For Baltimore schools, it was a choice gathering Forum: Mayor talks of expanding school choices for city students, including using vouchers, at forum sponsored by conservative institute.

The Education Beat

June 26, 1996|By Mike Bowler | Mike Bowler,SUN STAFF

IT DOESN'T sound right: Kurt L. Schmoke, conservative.

But there was the mayor Monday noon, along with several Maryland luminaries associated with the Democratic Party, speaking at a downtown forum on school choice. The forum -- and the accompanying lunch -- were paid for by the Calvert Institute for Policy Research, a new conduit for the conservative line in Maryland.

It was, as Schmoke himself said, "a gathering of people who don't often gather under the same roof."
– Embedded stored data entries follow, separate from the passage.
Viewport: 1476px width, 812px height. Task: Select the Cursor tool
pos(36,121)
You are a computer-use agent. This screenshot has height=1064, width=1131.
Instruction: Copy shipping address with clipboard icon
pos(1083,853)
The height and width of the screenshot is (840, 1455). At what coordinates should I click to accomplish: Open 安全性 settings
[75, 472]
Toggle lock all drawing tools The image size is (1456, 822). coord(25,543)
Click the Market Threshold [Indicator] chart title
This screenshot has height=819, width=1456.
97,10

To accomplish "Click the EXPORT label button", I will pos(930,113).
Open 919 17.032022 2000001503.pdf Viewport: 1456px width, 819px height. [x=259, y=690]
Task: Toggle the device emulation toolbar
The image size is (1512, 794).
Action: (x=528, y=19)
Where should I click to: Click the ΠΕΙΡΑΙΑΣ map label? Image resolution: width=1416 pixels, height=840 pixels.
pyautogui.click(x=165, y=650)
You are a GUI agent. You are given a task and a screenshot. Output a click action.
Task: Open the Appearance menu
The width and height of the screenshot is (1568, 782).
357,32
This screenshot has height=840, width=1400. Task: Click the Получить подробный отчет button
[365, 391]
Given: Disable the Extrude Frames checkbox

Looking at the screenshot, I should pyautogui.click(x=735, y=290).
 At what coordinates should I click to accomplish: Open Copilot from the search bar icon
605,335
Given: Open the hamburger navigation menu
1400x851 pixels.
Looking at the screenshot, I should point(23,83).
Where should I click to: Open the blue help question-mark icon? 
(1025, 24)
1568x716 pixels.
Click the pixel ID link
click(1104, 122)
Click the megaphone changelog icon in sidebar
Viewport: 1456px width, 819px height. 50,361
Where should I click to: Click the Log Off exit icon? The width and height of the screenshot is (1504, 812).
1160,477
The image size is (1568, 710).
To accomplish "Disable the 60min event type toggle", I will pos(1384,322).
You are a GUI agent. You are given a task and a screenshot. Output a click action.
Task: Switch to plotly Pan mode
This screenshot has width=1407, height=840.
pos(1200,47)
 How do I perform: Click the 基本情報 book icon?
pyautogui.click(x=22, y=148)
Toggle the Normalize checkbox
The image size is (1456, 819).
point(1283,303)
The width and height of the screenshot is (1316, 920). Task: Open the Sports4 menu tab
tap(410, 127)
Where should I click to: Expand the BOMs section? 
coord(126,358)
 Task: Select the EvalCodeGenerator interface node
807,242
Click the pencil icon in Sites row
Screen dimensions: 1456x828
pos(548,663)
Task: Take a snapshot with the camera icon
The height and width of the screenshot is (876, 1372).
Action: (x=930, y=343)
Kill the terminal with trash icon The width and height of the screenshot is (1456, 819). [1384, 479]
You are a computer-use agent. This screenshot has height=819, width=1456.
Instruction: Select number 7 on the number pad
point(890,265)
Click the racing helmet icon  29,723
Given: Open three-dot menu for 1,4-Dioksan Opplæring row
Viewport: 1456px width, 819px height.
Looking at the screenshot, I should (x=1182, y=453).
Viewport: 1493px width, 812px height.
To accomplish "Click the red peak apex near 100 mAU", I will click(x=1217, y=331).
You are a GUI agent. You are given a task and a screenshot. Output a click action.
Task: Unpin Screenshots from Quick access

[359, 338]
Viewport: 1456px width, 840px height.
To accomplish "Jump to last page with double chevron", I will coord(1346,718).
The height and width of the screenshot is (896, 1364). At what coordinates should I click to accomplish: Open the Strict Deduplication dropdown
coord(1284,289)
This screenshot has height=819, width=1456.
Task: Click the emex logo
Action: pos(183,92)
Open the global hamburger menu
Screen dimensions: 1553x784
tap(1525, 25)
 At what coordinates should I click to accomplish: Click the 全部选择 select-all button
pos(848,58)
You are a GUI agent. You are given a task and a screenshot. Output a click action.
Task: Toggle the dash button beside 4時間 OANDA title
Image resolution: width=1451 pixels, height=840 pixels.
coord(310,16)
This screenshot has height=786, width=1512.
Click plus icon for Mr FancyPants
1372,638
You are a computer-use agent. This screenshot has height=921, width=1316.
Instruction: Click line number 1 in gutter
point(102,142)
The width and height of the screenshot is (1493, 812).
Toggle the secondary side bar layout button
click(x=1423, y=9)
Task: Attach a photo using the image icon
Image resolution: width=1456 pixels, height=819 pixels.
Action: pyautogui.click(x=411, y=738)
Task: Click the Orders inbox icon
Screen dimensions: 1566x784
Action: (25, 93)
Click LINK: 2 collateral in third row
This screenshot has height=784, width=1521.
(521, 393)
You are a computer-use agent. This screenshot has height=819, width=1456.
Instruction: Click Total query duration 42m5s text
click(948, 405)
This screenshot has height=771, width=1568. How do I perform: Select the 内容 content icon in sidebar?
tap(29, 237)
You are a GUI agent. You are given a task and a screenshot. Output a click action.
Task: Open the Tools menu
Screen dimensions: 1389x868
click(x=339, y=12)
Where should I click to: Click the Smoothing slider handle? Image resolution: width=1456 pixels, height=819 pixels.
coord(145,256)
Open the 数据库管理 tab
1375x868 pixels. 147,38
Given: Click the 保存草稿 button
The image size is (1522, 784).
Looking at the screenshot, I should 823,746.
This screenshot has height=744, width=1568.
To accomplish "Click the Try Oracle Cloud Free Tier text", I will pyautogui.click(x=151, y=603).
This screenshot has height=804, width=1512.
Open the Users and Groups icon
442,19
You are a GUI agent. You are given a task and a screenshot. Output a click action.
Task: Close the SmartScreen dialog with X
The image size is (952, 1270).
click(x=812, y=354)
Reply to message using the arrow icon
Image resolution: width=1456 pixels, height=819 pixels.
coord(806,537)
Ellen R. Sauerbrey, the Republican near-governor, sat a few chairs from the mayor, not far from a representative of the Heritage Foundation, the conservative think tank. Del. Howard "Pete" Rawlings was there, as was Bob Embry of the Abell Foundation, hardly a bastion of conservatism. Quite a drawing for an outfit that didn't exist a year ago and that operates out of a rowhouse in Charles Village!

Oklahoman is no-show

The mayor had come to hear J. C. Watts, the Oklahoma congressman who has become something of a national guru in the school choice movement.

When Watts, one of two black Republicans in Congress, didn't show up (without explanation), Schmoke kept things going. He extemporized for half an hour.

His task force on school choice has completed a round of six hearings, the mayor said, and is on course for a report in the fall. He's not dismissing any approach to expanding educational choices for Baltimore parents and students, he said, especially for those who can't afford expensive private schools.

A choice plan, perhaps one that gives vouchers to parents good for tuition at public and nonpublic schools, should make the city school system more competitive and "end up moving people to improve schools," the mayor said.

'Middle-class person'

Asked why that hadn't occurred in nearly two centuries of competition from private and parochial schools in Baltimore, the mayor said choice "has been limited to the middle class. Choice is something I have as a middle-class person."

Schmoke did not explain how extending choice to poor families would increase the pressure on public schools if that hasn't happened in 170 years of middle-class choice. But never mind. The forum sponsors, who learned the next day that Watts had been "detained" in his home state, went away beaming.

State board approves math 'core learning goals'

The state Board of Education approved yesterday a tough set of mathematics "core learning goals" that will become part of the state's exit examinations as high school reform is phased in over the next eight years.

Mathematics hasn't been as controversial as history and science, perhaps because reforming the math curriculum isn't as laden with ideological decisions. How disputatious can a quadratic equation be?

Still, the goals approved yesterday haven't been free of controversy. Some teachers complained they are too difficult for Maryland students.

But the approved goals, drawn up in consultation with business people and university mathematicians, are tough and uncompromising, according to Jo Ann E. Argersinger, provost at the University of Maryland Baltimore County and chairwoman of a task force attempting to align the state's curriculum from kindergarten through college.

Maryland students still will have to take three years of math in high school, but the state board approved yesterday a new optional course, yet to be developed, that will prepare any student who passes it for college-level mathematics.

"This should cut down on remediation in the two- and four-year colleges," Argersinger said. "We have situations where high school math teachers are teaching remedial math part time at the college level. It doesn't make sense."

3 'easy payments' of $99, then read at blinding speed

One of the advertisers on the Rush Limbaugh radio program is a speed-reading course that purportedly will help you read a 500-page novel in an hour, while retaining the plot as clearly as if it were that of "your favorite movie."

That's an example of efficiency that could change the face of education, we thought, so we called the 800 number and found ourselves on line with an enthusiastic salesman.

"You probably read word by word, left to right," he said.

"Right," we said.

"Our revolutionary technique has you reading entire sentences at one glance, and you read vertically, down the page, instead of horizontally, across the page."

"How much?" we asked.

"Three easy payments of $99 each," he said. "But you'll be so pleased the first month that it will seem inexpensive."

Maybe, but suddenly it didn't sound so revolutionary.